By 1994, the trick was to balance honest, adult music with chart-friendly product: something Lovelesss and (now sole producer) Gordy have done as well as any other act of the past decade, finding smart yet commercially viable songs writers such as Gary Nicholson, Gretchen Peters, Tim Krekel, Jim Lauderdale and Matraca Berg.

But finding the songs is only part of the battle. Maintaining a respectful art/commerce balance in today’s inane radio climate is often immeasurably frustrating. Case in point: the difficult, late 1990’s chart ride of the Lauderdale-penned "You Don’t Seem To Miss Me," a plaintive, lovely song enhanced by backing vocals from George Jones. As You Don’t Seem To Miss Me rose into the Top 10, several radio stations refused to play it all, citing Jones’ involvement as the barrier. The legendary George Jones, the stations reasoned, was not appropriate for “hot country” radio.

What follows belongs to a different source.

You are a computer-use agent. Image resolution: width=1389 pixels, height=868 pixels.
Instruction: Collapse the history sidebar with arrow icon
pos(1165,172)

“They said they would play it if it were remixed,” said Jack Lameier, who promoted the song to radio. “They didn’t want George in the mix. Some of the markets we’re talking about were major, and you couldn’t take the song all the way (to No. 1) unless you had everyone on board.”

The stations’ request that the song be remixed was denied, and Loveless was left with a record that helped sell albums and win fans, but did not hit the chart’s top spot.

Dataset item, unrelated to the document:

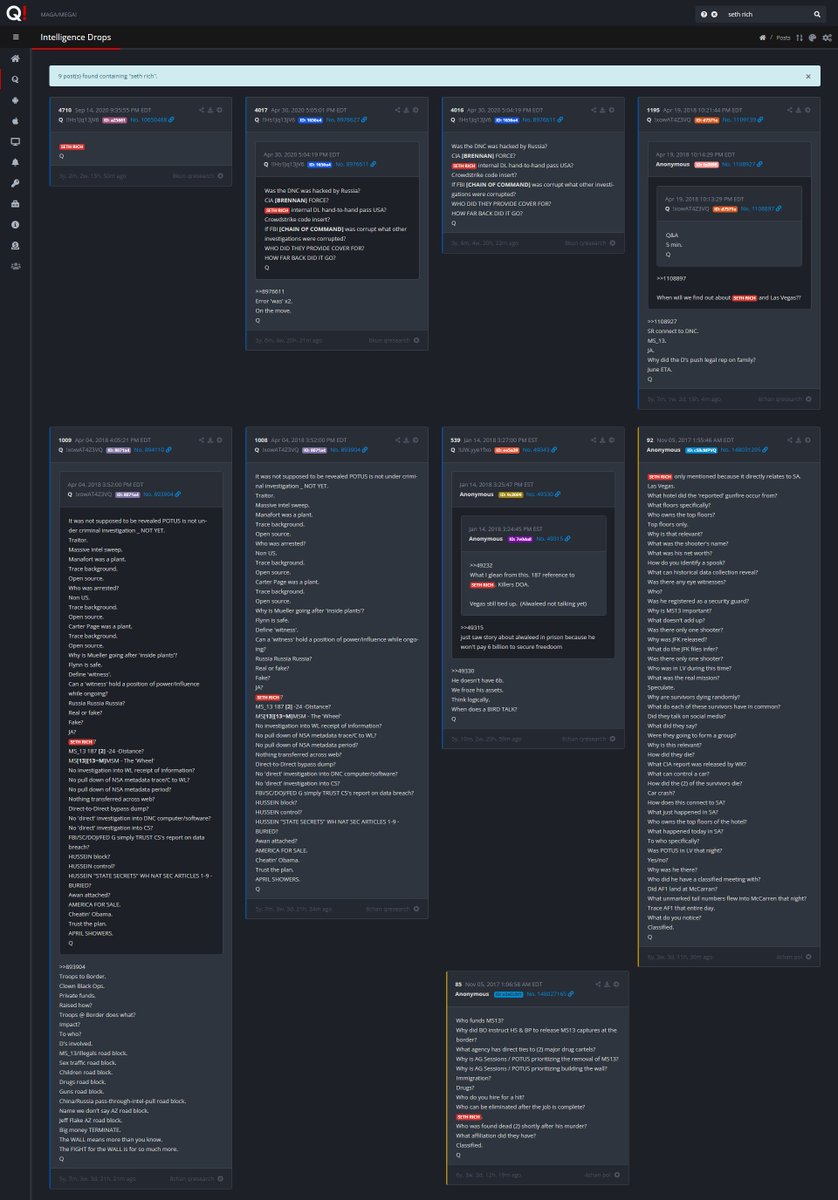
Task: Click the key icon in the sidebar
Action: point(15,183)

“Bruce Springsteen told me he’s a fan of that song,” Loveless said. “That means more to me than any No. 1 record.”

As that song’s chart run ended, Loveless was feeling more and more stressed. Gordy’s surgeries to relieve severe pancreatitis in 1996 came on the heels of Loveless’ sister’s death, and career accolades surrounding Long Stretch of Lonesome did little to convince the singer that her time was best spent on the road.

And so she simply quit working. “I went away for awhile,” she said. “I have a collection of albums by Otis Redding, Etta James, Percy Sledge, Tina Turner and other people, and I sat down and enjoyed it. I’d gotten to the point where music just passed through me like water, but I took time to really get something from music again. And now I feel rejuvenated.”

More than a year of rest was followed by a new album, the just-released "Strong Heart." The 10-song collection begins not with another in a successful line of “Sad Patty” ballads but with the bouncy, poppy You’re So Cool, a song about an adult’s version of a schoolgirl crush.

“I don’t want to just keep on repeating,” she said. “I wanted to have fun on this record, and not just be pegged as singing heartbreak songs. I know I’m an emotional singer, but I want to make people happy, as well as being their therapist.”

In truth, Strong Heart is not so drastic a departure from earlier albums. "She Never Stopped Loving Him," "My Heart Will Never Break This Way Again" and the title song are sad and slow. "The Last Thing on My Mind" is topped with Kentucky-style harmonies from Rebecca Lynn Howard and Ricky Skaggs, and even "You’re So Cool’s" spoken asides harken to 1990’s hit "I Try To Think About Elvis."

The album is neither a “been-there-done-that” retread nor a foray into unknown territory. It is simply another Patty Loveless album, Made for adults whose wheels are underneath automobiles, not for kids on Rollerblades.

“I’m not trying to capture the Britney Spears audience,” she said. “I know my age and I know what clothes I can wear and what I can’t. I think I know myself better now than I ever have, and I know what I can accept and what I’m here to do, and I’m not here to be doing what Shania Twain is doing or what Faith Hill is doing.'

“I’m not here to copy. I want to be inspired and influenced by music, and takng that inspiration into what I do. When I decided to take the time off, I think what was happening is I was losing my heart to sing. And now I have that back.”